### Data entries
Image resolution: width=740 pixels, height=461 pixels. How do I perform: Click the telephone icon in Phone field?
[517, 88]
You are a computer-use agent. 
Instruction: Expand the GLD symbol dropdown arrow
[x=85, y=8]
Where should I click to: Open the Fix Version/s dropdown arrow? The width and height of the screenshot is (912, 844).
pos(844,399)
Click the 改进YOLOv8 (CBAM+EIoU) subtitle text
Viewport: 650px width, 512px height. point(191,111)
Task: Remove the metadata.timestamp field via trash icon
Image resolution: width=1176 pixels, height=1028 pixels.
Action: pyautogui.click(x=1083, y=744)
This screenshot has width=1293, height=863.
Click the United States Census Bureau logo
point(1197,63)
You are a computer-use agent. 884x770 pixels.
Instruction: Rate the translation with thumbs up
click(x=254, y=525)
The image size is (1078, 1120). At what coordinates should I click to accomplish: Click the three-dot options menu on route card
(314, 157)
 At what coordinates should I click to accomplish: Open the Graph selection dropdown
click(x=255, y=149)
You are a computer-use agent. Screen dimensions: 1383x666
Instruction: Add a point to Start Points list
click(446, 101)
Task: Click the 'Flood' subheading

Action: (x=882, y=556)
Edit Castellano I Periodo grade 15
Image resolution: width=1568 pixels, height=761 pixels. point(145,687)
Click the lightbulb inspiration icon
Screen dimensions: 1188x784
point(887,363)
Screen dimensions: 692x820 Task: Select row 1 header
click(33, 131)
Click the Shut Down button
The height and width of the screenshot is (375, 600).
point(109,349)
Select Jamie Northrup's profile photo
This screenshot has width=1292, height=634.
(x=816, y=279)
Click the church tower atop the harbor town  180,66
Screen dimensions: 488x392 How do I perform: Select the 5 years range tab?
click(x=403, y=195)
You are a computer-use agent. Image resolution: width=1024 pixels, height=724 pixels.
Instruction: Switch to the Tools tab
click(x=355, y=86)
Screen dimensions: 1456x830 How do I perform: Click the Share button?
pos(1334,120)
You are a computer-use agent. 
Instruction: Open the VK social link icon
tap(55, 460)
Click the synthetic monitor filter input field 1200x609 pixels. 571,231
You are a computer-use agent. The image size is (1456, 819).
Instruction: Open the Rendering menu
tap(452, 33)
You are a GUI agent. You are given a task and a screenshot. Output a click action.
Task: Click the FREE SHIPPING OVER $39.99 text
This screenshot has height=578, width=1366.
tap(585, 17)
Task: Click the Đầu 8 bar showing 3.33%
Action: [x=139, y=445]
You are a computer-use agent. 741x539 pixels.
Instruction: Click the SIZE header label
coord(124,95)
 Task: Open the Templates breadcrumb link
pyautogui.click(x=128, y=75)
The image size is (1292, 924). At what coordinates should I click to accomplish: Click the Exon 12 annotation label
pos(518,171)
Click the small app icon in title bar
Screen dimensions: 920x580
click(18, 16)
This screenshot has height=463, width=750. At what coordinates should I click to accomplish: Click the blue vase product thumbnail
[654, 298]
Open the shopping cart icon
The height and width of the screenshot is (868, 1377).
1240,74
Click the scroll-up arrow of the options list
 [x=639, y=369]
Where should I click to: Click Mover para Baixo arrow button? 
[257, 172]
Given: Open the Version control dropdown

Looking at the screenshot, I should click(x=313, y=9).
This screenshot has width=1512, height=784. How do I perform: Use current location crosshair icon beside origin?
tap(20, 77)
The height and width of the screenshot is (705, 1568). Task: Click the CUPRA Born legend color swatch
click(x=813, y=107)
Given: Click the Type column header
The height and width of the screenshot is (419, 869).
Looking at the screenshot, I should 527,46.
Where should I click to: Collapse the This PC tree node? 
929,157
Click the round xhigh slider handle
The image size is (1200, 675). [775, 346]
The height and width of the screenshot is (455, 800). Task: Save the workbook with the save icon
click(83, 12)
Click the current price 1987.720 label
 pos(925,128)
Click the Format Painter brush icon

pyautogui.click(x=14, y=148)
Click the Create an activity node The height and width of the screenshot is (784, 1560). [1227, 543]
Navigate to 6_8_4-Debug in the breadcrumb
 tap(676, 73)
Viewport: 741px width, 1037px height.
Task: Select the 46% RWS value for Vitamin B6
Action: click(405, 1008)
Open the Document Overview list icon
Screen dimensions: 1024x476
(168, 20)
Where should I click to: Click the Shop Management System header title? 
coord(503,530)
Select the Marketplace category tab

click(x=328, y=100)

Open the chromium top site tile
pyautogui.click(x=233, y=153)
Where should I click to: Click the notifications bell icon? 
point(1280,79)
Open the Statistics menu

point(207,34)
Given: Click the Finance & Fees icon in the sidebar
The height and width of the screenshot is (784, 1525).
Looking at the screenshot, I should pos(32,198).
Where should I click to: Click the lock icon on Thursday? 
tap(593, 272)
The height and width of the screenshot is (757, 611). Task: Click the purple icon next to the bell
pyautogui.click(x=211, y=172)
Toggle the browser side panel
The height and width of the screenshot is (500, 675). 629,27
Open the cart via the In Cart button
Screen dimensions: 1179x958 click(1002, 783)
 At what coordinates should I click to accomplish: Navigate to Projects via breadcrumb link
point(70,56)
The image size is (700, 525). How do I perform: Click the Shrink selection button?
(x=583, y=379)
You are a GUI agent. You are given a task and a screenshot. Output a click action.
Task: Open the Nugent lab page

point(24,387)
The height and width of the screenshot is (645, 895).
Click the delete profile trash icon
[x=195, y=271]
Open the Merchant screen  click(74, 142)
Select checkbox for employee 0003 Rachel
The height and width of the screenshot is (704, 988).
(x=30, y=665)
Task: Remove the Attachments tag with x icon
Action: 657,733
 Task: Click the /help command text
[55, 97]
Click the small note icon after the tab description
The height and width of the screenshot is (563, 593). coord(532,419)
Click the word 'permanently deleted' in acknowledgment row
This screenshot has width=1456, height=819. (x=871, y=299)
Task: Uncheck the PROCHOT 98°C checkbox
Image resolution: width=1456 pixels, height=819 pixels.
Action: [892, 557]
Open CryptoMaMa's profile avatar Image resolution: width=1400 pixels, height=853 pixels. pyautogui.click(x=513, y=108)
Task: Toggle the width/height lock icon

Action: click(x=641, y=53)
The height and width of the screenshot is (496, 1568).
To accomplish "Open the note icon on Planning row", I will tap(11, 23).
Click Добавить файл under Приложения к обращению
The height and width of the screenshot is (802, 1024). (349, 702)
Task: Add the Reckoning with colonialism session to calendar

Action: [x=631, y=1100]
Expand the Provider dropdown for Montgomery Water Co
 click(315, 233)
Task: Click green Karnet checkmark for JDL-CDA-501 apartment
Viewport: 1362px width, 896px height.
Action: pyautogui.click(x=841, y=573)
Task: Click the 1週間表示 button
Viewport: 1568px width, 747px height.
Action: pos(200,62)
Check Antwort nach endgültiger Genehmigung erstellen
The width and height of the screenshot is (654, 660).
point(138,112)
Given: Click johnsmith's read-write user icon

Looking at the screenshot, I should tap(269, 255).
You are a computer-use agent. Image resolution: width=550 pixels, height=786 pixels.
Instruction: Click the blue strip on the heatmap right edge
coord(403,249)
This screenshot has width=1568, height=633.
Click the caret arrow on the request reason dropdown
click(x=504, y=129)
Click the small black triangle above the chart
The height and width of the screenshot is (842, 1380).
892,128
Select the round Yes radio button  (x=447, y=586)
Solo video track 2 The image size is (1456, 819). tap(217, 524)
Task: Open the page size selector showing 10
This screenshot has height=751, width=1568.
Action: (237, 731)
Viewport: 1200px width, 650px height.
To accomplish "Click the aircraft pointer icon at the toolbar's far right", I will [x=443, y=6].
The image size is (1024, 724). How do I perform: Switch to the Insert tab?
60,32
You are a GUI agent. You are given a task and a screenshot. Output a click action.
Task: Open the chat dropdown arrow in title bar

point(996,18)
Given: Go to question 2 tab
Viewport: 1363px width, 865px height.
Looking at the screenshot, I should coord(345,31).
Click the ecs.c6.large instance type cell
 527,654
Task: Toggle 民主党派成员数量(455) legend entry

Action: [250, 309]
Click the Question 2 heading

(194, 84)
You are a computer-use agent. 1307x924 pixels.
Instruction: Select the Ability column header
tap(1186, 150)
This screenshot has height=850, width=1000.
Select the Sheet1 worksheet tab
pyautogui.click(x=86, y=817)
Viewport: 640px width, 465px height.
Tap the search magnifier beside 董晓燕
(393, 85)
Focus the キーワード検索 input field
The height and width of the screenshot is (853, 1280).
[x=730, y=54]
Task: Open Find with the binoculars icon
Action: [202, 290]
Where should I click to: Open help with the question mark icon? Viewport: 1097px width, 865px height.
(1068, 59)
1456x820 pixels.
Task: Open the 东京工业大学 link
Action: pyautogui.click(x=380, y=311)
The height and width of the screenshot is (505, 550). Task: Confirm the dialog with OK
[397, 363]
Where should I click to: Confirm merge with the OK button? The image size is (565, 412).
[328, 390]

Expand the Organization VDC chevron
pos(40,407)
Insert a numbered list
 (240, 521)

### Exercise brief
Pull out every line of the data above that contains the string "pixels" and copy each one in full. Only exact-case matches count.

### Written solution
Image resolution: width=740 pixels, height=461 pixels. How do I perform: Click the telephone icon in Phone field?
Image resolution: width=1176 pixels, height=1028 pixels.
You are a computer-use agent. 884x770 pixels.
Image resolution: width=1568 pixels, height=761 pixels. point(145,687)
You are a computer-use agent. Image resolution: width=1024 pixels, height=724 pixels.
Click the synthetic monitor filter input field 1200x609 pixels. 571,231
You are a computer-use agent. 741x539 pixels.
Image resolution: width=1456 pixels, height=819 pixels.
Open CryptoMaMa's profile avatar Image resolution: width=1400 pixels, height=853 pixels. pyautogui.click(x=513, y=108)
You are a computer-use agent. Image resolution: width=550 pixels, height=786 pixels.
You are a computer-use agent. 1307x924 pixels.
1456x820 pixels.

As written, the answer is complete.